On day two it transpires that the CBI also raided the residence
of the executive editor of "Khas Khabar", without finding
anything, and thereafter it becomes a press freedom issue. The
general secretary of National Union of Journalists condemns the
raid at his residence, and the president of the Indian
Journalists Association asks the Prime Minister to intervene. The
journalist whose home is raided says he is not an employee of the
company that did the deal with DD, so how can he be victimised?
"This is nothing but a ploy to muzzle 'Khas Khabar', which might
be irking some quarters," he says.
Perhaps. But since a total of four DD officials have been
charged, is it likely that the Government will choose to
implicate four of its own officials as a way of muzzling "Khas
Khabar"? However, it is a charge that will stick for a while,
because there is after all the raid on the executive editor's
home, and as one said at the beginning, press freedom is an
emotive issue. Even when Mr. Gandhi has a veritable roster of
colourful cases registered against him over the years.
This sort of issue arises quite often.
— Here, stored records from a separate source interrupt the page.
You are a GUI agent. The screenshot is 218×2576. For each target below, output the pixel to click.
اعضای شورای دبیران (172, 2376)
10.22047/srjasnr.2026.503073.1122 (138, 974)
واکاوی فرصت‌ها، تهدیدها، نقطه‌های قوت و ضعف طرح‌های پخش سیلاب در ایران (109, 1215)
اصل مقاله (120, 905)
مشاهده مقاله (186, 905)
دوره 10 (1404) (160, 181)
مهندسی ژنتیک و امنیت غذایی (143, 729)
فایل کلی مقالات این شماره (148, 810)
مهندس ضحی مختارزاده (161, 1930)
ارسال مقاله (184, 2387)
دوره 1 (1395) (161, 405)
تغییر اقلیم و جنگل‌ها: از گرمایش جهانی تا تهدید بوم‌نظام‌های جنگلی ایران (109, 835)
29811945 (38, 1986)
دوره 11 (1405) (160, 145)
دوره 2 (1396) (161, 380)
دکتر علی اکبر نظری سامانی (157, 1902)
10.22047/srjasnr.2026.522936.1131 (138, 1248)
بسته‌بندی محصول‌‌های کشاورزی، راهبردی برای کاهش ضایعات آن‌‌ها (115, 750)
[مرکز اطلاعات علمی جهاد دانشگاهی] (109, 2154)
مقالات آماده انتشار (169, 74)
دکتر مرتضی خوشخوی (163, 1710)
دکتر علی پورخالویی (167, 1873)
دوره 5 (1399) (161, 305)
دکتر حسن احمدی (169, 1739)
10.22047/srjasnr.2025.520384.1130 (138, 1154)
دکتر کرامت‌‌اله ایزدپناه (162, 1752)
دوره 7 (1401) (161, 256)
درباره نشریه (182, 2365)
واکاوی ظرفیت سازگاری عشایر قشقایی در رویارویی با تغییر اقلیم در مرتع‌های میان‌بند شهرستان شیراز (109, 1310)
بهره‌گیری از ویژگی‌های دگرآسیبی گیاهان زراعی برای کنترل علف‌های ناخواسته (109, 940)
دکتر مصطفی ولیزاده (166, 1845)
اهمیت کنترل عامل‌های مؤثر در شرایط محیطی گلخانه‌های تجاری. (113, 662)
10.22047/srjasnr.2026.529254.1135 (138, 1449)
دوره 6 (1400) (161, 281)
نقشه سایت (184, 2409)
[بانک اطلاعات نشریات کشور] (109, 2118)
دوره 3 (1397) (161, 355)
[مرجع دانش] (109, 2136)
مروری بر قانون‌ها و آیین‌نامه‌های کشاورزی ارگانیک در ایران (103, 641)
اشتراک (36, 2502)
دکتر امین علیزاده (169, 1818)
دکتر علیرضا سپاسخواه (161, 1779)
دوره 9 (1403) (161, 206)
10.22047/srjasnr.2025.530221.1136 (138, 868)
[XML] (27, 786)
Did Ram Nath Goenka set
himself up by putting up a building in violation of the rules,
and then taking on Rajiv Gandhi? (The counter-attack was
Jagmohan's attempt to demolish the Indian Express building.) Or,
remember the questions raised about the shareholding of Tehelka,
and the timing of the expose? A bear operator on India's stock
market who helped bring the market crashing down just when the
expose surfaced, and who is now in trouble with the stock market
regulator, was found to own a minority stake in the dotcom. But
then, who is to say that a minority investor influenced the
dotcom investigation? Much more famously, remember The Times of
India trying to make the Directorate of Enforcement case against
its proprietor for foreign exchange violations, a human rights
issue? The Press Council censured the paper for this.
When journalists raise the banner of press freedom it helps if
their own house is in order. Way back in the 1960s, the then
proprietor of The Times of India was hauled in for misuse of
scarce newsprint, and a judicial commission of inquiry instituted
against the business house. On that occasion, though, the editors
did not scream "press freedom". Because it is they who had
complained to Prime Minister Jawaharlal Nehru in the first place,
that their proprietor was up to some tricks.